Iwata should be proud that he guided Nintendo in a phenomenally successful new direction with the Wii and DS, but he should also be careful that he doesn’t repeat the mistakes of his legendary, but still human predecessor.
If Iwata didn’t want a once-exclusive game to appear on another console, he’s a little late on the trigger—Rare completely revamped Conker’s Bad Fur Day for the Xbox a few years ago. In any case, threatening Activision to keep the GoldenEye remake down is foolish. Activision is currently the most profitable international game publisher in the world. Threatening them might solve Iwata’s rather trivial concerns in the short term, in the long run it might sour otherwise good relations with such a major industry player. Besides that, the threat itself seems childish. Pressuring Activision was really the only way Iwata could halt this project, and it looks like he almost did it out of spite.

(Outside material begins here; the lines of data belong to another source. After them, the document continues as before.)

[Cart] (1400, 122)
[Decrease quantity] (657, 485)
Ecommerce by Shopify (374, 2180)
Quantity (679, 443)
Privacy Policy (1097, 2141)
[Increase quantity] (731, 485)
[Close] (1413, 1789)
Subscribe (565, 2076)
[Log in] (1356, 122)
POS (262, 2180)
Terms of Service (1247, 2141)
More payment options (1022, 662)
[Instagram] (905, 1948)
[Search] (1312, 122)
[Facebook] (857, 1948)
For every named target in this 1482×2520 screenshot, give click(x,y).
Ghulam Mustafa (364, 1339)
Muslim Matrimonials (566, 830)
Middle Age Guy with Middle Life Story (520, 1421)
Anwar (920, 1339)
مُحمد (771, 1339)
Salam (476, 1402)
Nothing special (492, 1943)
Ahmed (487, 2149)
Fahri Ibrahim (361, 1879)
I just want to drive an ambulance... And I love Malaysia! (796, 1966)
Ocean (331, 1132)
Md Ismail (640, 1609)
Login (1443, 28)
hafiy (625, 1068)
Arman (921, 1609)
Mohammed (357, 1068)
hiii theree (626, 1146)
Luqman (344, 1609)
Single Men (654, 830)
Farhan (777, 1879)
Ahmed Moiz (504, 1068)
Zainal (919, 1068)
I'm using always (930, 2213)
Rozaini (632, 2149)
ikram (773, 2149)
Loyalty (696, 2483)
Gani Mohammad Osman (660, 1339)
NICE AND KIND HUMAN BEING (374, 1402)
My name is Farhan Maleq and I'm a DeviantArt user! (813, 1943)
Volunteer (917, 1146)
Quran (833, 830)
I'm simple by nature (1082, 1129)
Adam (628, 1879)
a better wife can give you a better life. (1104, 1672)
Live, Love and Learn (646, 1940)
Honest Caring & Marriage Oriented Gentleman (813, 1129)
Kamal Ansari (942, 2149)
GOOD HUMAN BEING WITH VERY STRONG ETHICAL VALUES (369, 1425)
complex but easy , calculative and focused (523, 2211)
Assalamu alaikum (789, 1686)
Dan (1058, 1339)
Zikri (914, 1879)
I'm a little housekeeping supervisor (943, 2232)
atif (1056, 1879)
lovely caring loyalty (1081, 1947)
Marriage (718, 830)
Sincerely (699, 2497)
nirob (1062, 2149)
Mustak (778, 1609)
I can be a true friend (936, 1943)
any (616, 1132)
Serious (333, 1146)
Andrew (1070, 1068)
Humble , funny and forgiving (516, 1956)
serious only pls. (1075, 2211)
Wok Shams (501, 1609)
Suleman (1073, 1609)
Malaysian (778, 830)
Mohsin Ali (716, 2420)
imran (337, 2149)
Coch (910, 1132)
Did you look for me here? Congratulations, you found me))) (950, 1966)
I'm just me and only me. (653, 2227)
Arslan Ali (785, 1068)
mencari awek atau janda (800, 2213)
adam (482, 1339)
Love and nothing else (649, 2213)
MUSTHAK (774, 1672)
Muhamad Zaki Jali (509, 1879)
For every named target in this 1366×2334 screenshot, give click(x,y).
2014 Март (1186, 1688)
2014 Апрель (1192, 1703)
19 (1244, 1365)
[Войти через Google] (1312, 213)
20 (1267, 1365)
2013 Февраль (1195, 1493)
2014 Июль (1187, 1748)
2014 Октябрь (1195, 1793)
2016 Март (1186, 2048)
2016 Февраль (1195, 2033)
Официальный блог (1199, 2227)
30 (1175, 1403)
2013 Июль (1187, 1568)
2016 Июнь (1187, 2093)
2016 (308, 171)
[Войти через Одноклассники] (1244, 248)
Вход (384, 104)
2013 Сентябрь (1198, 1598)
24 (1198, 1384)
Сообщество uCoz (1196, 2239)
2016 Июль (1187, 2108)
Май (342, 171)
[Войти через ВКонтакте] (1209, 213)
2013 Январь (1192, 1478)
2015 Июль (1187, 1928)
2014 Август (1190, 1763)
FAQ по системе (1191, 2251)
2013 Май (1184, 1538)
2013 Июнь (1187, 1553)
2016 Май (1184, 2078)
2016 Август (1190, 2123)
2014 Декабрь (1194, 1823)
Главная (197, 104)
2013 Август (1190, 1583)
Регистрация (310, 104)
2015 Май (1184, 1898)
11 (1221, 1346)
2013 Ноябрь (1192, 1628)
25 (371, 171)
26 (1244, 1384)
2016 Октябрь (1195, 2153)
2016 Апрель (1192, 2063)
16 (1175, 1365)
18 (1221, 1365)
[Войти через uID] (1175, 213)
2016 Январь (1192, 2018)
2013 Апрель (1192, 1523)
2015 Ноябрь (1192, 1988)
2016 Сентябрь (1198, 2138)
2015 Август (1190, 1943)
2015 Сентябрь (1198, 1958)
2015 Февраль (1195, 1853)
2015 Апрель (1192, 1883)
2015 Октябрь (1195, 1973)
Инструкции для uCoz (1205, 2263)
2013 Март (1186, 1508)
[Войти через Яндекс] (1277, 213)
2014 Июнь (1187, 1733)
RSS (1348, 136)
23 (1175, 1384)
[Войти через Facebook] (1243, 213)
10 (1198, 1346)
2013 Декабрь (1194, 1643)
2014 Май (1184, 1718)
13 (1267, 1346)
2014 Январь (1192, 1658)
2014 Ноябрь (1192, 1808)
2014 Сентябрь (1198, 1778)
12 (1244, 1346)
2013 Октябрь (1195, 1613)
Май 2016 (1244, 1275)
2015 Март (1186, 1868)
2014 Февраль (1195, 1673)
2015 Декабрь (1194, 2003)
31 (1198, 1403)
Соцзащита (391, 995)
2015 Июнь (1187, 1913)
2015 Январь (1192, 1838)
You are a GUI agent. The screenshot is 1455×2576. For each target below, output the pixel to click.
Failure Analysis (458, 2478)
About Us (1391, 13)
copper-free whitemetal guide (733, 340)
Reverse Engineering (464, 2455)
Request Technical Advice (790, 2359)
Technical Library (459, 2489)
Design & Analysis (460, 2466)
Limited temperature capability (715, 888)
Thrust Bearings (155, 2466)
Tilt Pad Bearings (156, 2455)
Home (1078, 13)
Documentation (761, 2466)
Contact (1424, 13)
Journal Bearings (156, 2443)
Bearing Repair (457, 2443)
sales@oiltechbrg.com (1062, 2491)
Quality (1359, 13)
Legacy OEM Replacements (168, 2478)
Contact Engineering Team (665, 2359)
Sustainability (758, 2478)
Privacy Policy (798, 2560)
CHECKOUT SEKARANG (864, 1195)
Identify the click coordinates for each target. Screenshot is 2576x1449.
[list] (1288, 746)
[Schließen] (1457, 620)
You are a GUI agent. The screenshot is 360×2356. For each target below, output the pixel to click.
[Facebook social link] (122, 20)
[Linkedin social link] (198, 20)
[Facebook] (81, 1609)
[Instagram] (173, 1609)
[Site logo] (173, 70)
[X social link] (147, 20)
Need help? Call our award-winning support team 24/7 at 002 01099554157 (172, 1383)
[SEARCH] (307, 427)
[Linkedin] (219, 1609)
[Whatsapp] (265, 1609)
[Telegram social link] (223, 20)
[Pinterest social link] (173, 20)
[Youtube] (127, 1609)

It certainly doesn’t help Nintendo any. Besides the possible threat to relations with Activision, Iwata’s decision just doesn’t make good business sense. Nintendo has nothing material to gain from barring the release of a GoldenEye remake, and a lot to lose by doing so. Iwata is missing out on untold amounts of money by refusing this deal, from the millions in Virtual Console sales that Rare games would undoubtedly deliver. On a less material level, his rather stubborn and prideful decision is further damaging Nintendo’s reputation among hardcore gamers, who are already annoyed with the Wii’s overabundance of minigame collections, and serious lack of engaging material. The end result is the death of a legendary game, a squandered opportunity at huge profit, and the disappointment of legions of fans.
But it shouldn’t end there. If such a project was really that close to being finished, then it’s probably mothballed on some server deep within Rare headquarters. There is still hope.
This is a call to action for GoldenEye fans, owners of Xbox 360s and Wiis, and gamers in general: let’s make sure it doesn’t end this way. GoldenEye deserves to be reborn, and it’s time to vote with our wallets. Contact Microsoft, Rare and especially Nintendo. Let them know how badly you want this game to see the light of day—that you’d gladly pay for it. Tell them, respectfully and intelligently, that they are making a big mistake. Tell Nintendo that this is their chance to score big with American gamers, and make untold bundles of cash in the process. For such an epic remake, many hardcore fans would probably buy it for both consoles, and at a higher price than the going rate for VC or Live Arcade games.
What would’ve been a win-win situation was turned no-win by an arrogant mistake. Let’s show them it doesn’t have to be this way. Everyone can win.